1RB2LC1RC 2LC---2RB 2LA0LB0RA: Difference between revisions

https://bbchallenge.org/1RB2LC1RC_2LC---2RB_2LA0LB0RA

This is a BB(3, 3) holdout under active exploration. It simulates a complex set of Collatz-like rules with two decreasing parameters and seems as if it may be a new Cryptid (and perhaps even one that "probviously" halts! But this is really speculation at this point.)
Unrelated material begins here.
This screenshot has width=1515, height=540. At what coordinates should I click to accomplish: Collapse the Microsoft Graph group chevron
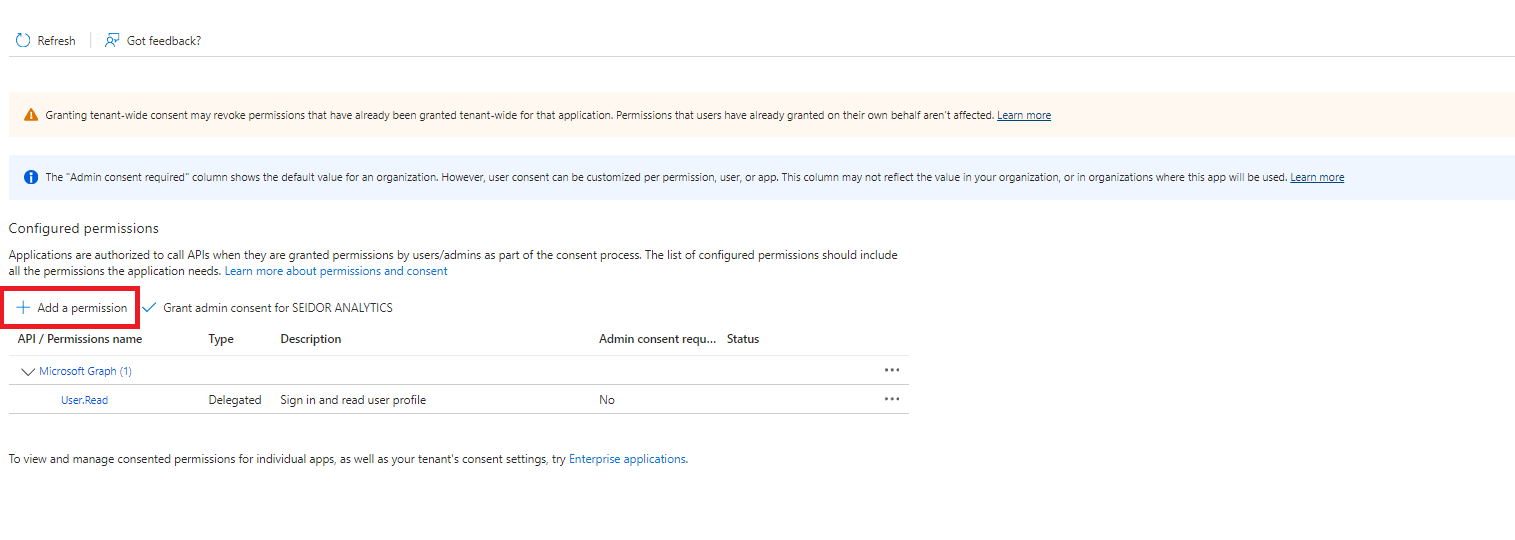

NOTE: These rules are under active development and may have mistakes or typos.

Basic Rules

Simplified Rules

Shawn's Rules

https://discord.com/channels/960643023006490684/1084047886494470185/1254307091863048264

We can reduce the set of rules from savask's list a bit by noticing that we can evaluate so that all rules end with c even:

  (0, b, 2c)    -> (2b+2, 1, 2c)

  (1, b, 0) -> Halt
  (1, 2b,   2c)  -> (0, 1, 2(b+c+1))
  (1, 2b+1, 2c)  -> (2, 1, 2(b+c+3))

  (a, 2b,   0)  -> (a-2, 2b+3, 0)
  (2, 2b+1, 0)  -> (0, 1, 2b+6)
  (a, 2b+1, 0)  -> (a-3, 1, 2b+4)

  (a, b, c) -> (a-2, b+3, c-2)

Phases

We can think of this going through two different phases. "Even Phase" (where a is even) and "Odd Phase" (where a is odd).

Even Phase: a,c even:
  (0, b, 2c) -> (2b+2, 1, 2c)
  (2a+2, 2b, 0) -> (2a, 2b+3, 0)
  (2, 2b+1, 0) -> (0, 1, 2(b+3))

  To Odd Phase:
    (2a+4, 2b+1, 0) -> (2a+1, 1, 2b+4)
 
Odd Phase: a odd, c even
  To Halt:
    (1, b, 0) -> Halt
    (3, 2b, 0) -> (1, 2b+3, 0) -> Halt

  To Even Phase:
    (1, 2b, 2c+2) -> (0, 1, 2(b+c+2))
    (1, 2b+1, 2c+2) -> (0, 1, 2b+2c+5) -> (2, 1, 2(b+c+4))
    
    (2a+5, 2b, 0) -> (2a+3, 2b+3, 0) -> (2a, 1, 2b+6)
    (2a+3, 2b+1, 0)  -> (2a, 1, 2b+4)

So the only way for this to halt is if it is in "Even Phase" and hits (2k+8, 2k+1, 0) or (4k+12, 4k+3, 0) (which will lead to (1, b, 0) or (3, 2b, 0) eventually). If a is bigger or smaller, then "Odd Phase" will end going back to "Even Phase" again.

Repeated (0, b, 2c)

Let ${\displaystyle f(n)=3n+4}$, then

$${\displaystyle (0,b,2c)\to (0,f(b),2(c-b-1))}$$

Let

$${\displaystyle h(n)=f^{n}(1)+1=3^{n+1}-1}$$

$${\displaystyle g(n)=\sum _{k=0}^{n-1}h(k)={\frac {3}{2}}(3^{n}-1)-n}$$

Then if ${\displaystyle c>g(n)}$:

$${\displaystyle (0,1,2c)\to (0,f^{n}(1),2(c-g(n)))\to (2h(n),1,2(c-g(n)))}$$

Repeated (0, 1, 2c)

https://discord.com/channels/960643023006490684/1084047886494470185/1254635277020954705

Let ${\displaystyle C(n)=(0,1,2n)}$ = 0^inf 1 <A2 22 (20)^2n 0^inf

$${\displaystyle C(g(n)+8k+1)\to C(g(n)+8k+1+n+9)}$$

$${\displaystyle \forall k:{\frac {h(n)-45}{65}}<k<{\frac {h(n)-22}{38}}}$$

Notably, when 8 divides (n+1) then this rule can potentially be applied repeatedly.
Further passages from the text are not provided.